_Provided data:_

****************

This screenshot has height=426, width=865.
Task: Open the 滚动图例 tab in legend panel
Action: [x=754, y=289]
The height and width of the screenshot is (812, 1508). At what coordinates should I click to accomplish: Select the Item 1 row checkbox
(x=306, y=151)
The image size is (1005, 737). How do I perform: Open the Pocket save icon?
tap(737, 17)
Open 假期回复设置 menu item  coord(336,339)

****************

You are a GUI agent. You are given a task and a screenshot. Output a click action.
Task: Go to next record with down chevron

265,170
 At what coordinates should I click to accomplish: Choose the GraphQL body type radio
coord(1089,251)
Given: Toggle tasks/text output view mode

****************

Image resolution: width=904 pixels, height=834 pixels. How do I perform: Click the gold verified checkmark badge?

****************

_Action item:_ Please, from the entries above, set down exactly the lines from the one containing "At what coordinates should I click to accomplish: Choose" through the one containing "Given: Toggle tasks/text output view mode", and only those.

_Exercise solution:_
 At what coordinates should I click to accomplish: Choose the GraphQL body type radio
coord(1089,251)
Given: Toggle tasks/text output view mode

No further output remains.